It was indeed a cold frosty winter’s evening a few years back. I planned a birthday party dinner for P. at a restaurant we had been oogling over called “Le Mistral”. The owners are from Provence and the ‘mistral’ winds that blow through that area have always struck me as romantic and supremely french.
This was to be the fanciest most gourmet meal that my children had been introduced to. I went back and forth a bit about whether or not they should be treated to such luxury. I felt certain they were old enough to appreciate wonderfully prepared food so we booked reservations for four.

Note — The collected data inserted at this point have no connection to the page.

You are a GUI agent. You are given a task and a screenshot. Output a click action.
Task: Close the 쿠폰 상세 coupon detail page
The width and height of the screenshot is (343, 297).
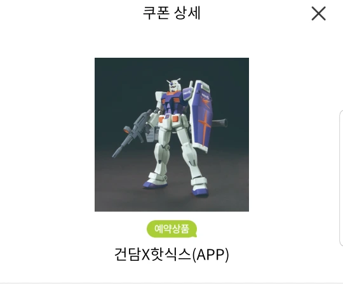click(x=318, y=13)
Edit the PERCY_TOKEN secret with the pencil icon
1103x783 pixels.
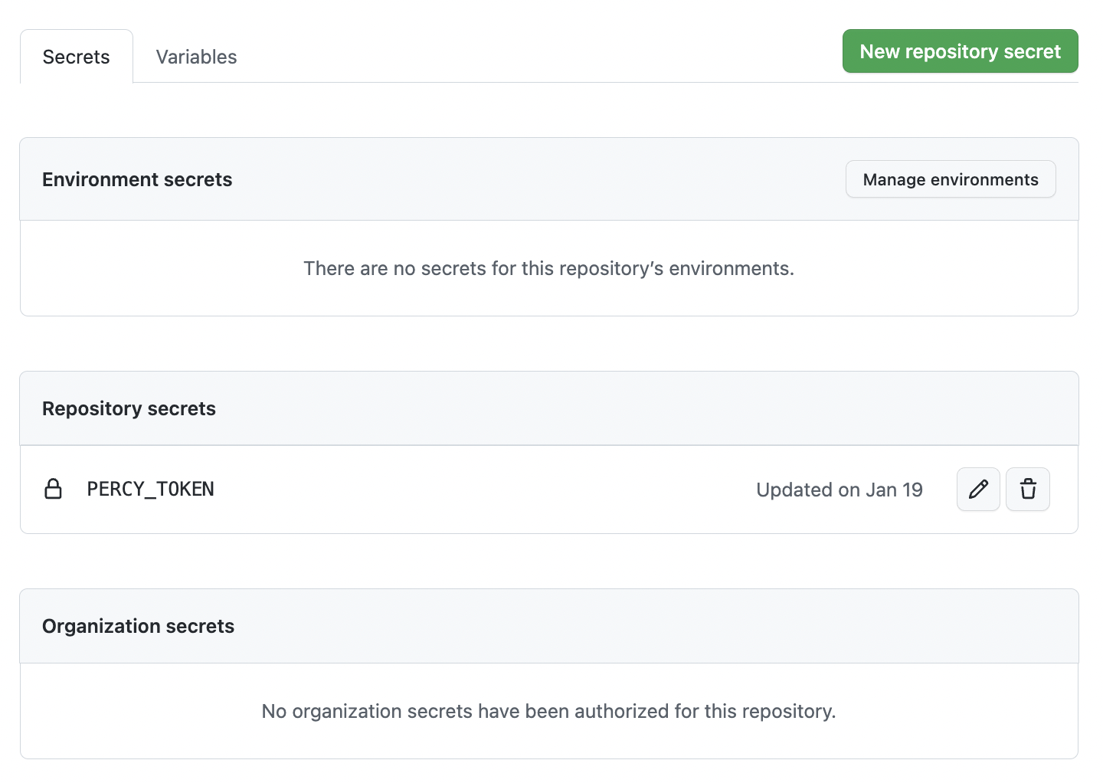pos(978,489)
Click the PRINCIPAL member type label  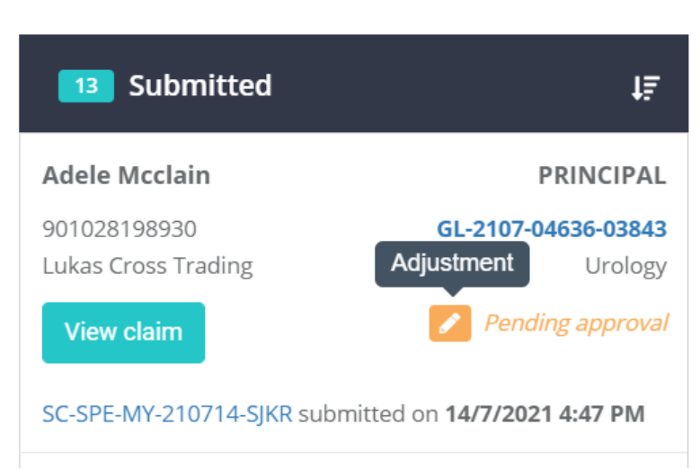point(602,176)
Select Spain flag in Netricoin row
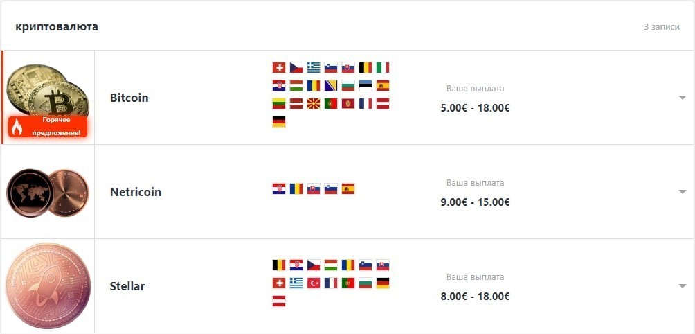695x334 pixels. [348, 189]
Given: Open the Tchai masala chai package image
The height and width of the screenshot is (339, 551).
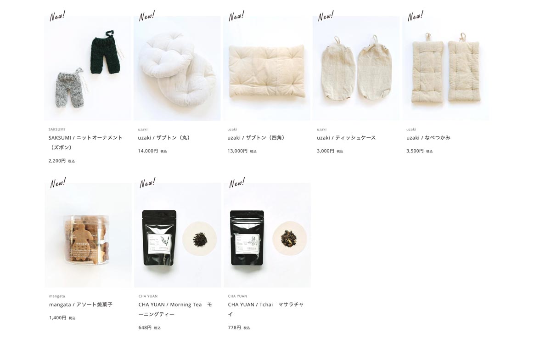Looking at the screenshot, I should point(267,235).
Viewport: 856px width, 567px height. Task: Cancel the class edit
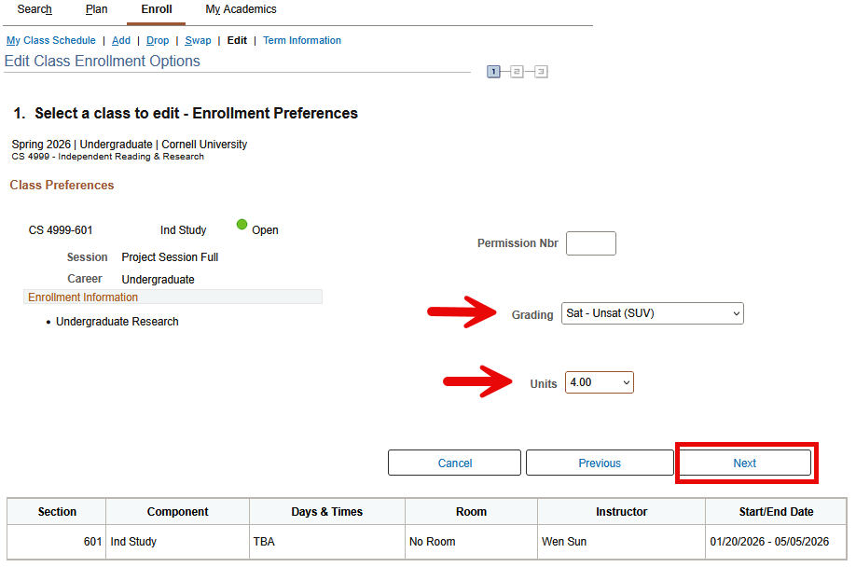(x=454, y=463)
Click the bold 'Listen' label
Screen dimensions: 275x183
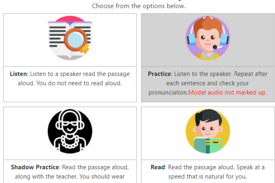point(18,74)
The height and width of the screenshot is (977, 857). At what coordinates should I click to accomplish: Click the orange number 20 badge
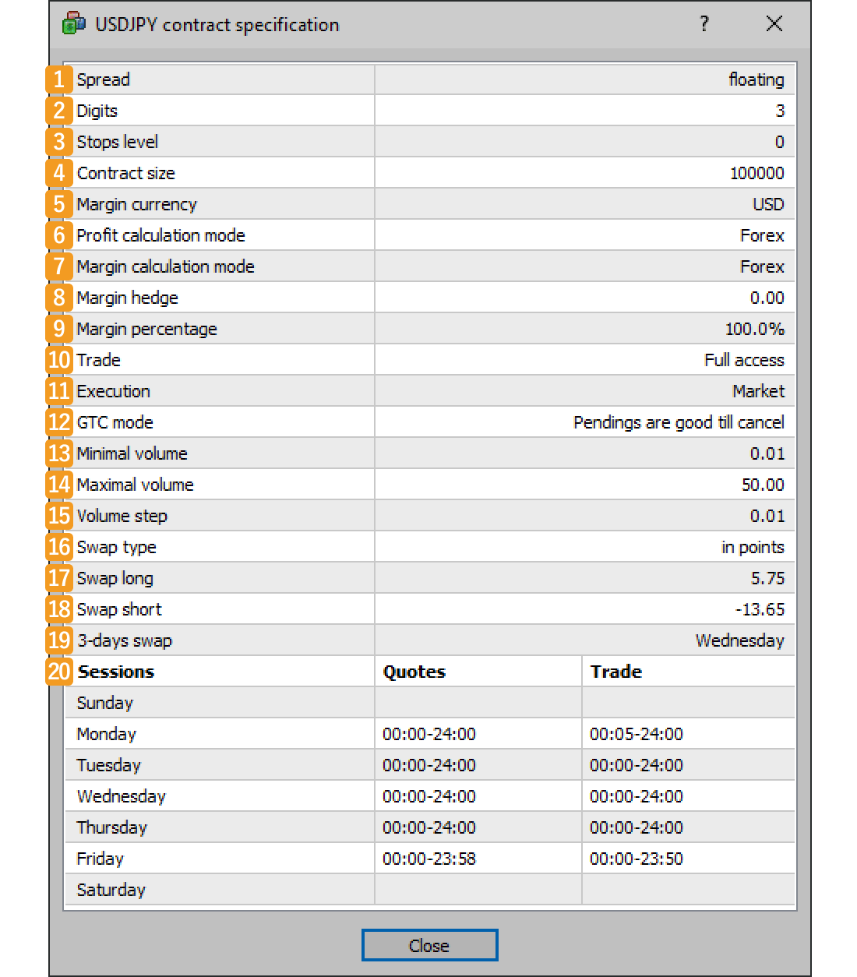pos(58,672)
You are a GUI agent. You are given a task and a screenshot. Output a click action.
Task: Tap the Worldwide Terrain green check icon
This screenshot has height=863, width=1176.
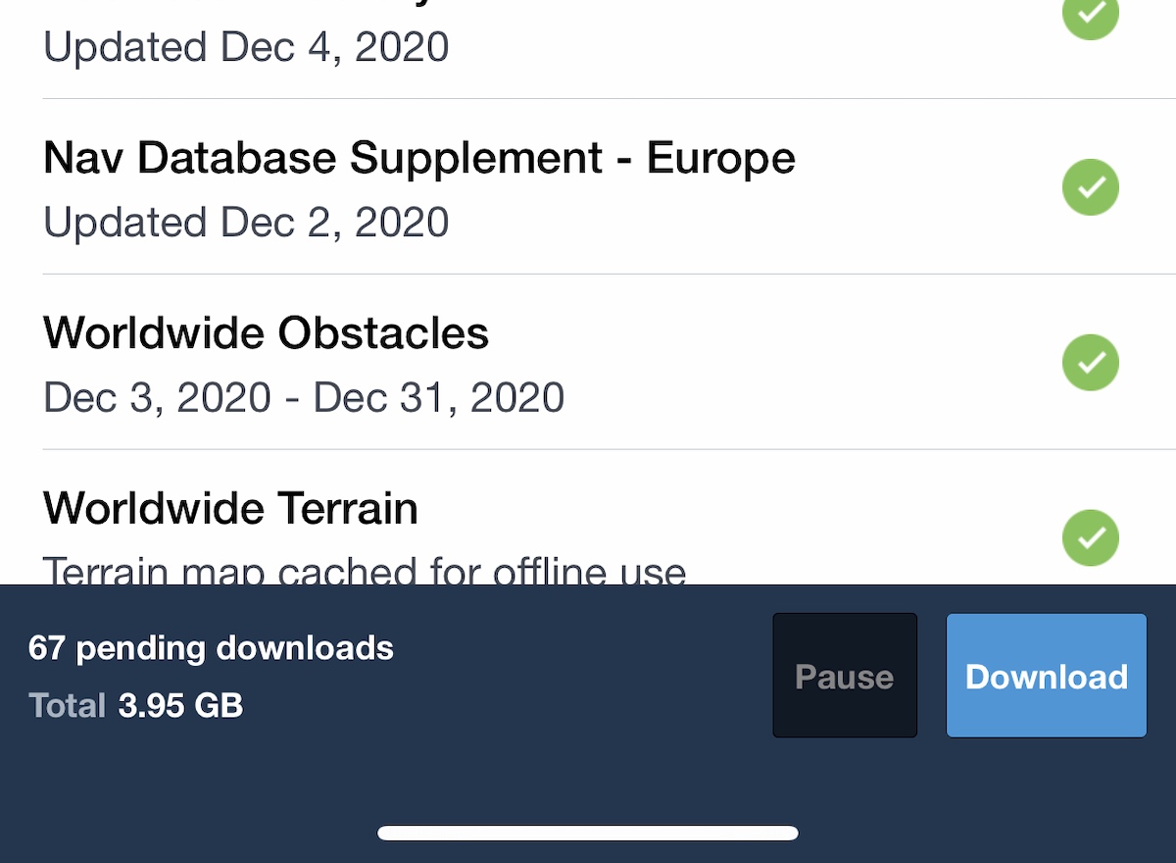[1091, 537]
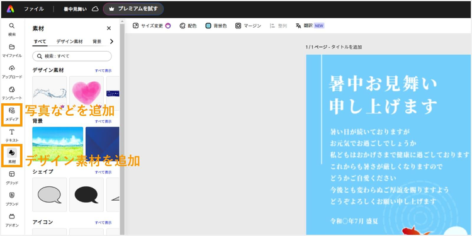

I truly learned that evening that my son has quite the palate for fine dining. I called the restaurant beforehand and had them make their Beef Wellington dish for P.
When they brought it to the table, he was truly surprised because it was not on the menu for that evening. We all sampled a few bites. It was so tender. The pastry was flaky and crisp. The mushroom paté spread across the top was so rich and flavorful.
It was Riley, though, who declared it the best meal he had ever had in his 14 year old life. He talked about that evening and those dishes long after that night. He was completely charmed with the restaurant but especially, the food.
Riley ordered a bowl of shrimp bisque. His reaction to the beautiful flavors of the seafood steeped in the rich cream, filled with the aroma of fresh herbs, was just as profound as for the Beef Wellington.
The evening was worth the dollars spent and the menu indulged. We all thoroughly enjoyed our selections. It was especially delightful to see our children move beyond those ages where chicken fingers or simple pasta was chosen.
I have tried to recreate that menu from P.’s birthday dinner here at home. Beef Wellington makes an appearance on special occasions a few times a year.
The shrimp bisque has been requested time and again by Riley. It kept slipping down on the list of dishes to attempt but I came across a recipe recently and it just sounded right for this time of year.
Bisques are such wonderful soups. So many subtle flavors all meld together beautifully. A good crusty loaf of bread, some delicious Italian olives and perhaps nice slices of cheese make, for me, one of the most perfect meals.
The fresh shrimp stock, hint of tomato paste, and infused flavor of herbs from the bouquet garni are simply gorgeous in this creamy bisque with a slight hint of brandy.
We keep dreaming of a return to that restaurant with the succulent Beef Wellington and the creamy Shrimp Bisque. We’ll need a big occasion to treat ourselves to that indulgent evening again. For now, recreating these classic dishes at home will have to suffice. But, the power of a good meal will, no doubt, be forever remembered.
Shrimp Bisque scented with a Bouquet Garni
(from the cookbook ‘Soup’ by Debra Mayhew)
Serves 6 to 8
1 1/2 pounds small or medium cooked shrimp in their shells
1 1/2 tablespoons vegetable oil
2 onions, halved and sliced
1 large carrot, sliced
2 celery stalks, sliced
2 1/4 quarts water
a few drops of lemon juice
2 tablespoons tomato paste
4 tablespoons butter
1/3 cup all-purpose flour
3 to 4 tablespoons brandy
2/3 cup whipping cream
Remove the heads from the shrimp and peel away the shells: Reserve the heads and shells for the stock. Place the shelled shrimp in a covered bowl and chill in the refrigerator.
Heat the oil in a large saucepan. Add the heads and shells and cook over high heat, stirring, until they start to brown.
Lower the heat to medium. Add the vegetables and fry slowly, stirring occasionally, for 5 minutes until the onions start to soften.
Add the water, lemon juice, tomato paste, and bouquet garni. Bring the stock to a boil. Lower the heat, cover, and simmer for 25 minutes. Strain the stock.
Melt the butter in a heavy bottomed pan over medium heat. Stir in the flour and cook until just golden, stirring occasionally.
Add the brandy. Gradually pour in half the shrimp stock, whisking vigorously until smooth, then whisk in the remaining liquid. Season if necessary. Lower the heat, cover, and simmer for 5 minutes, stirring frequently.
Strain the soup into the rinsed saucepan. Add the cream and a little extra lemon juice to taste. Stir in most of the reserved shrimp and cook over medium heat, stirring frequently, until hot.
Serve at once, garnished with the remaining shrimp.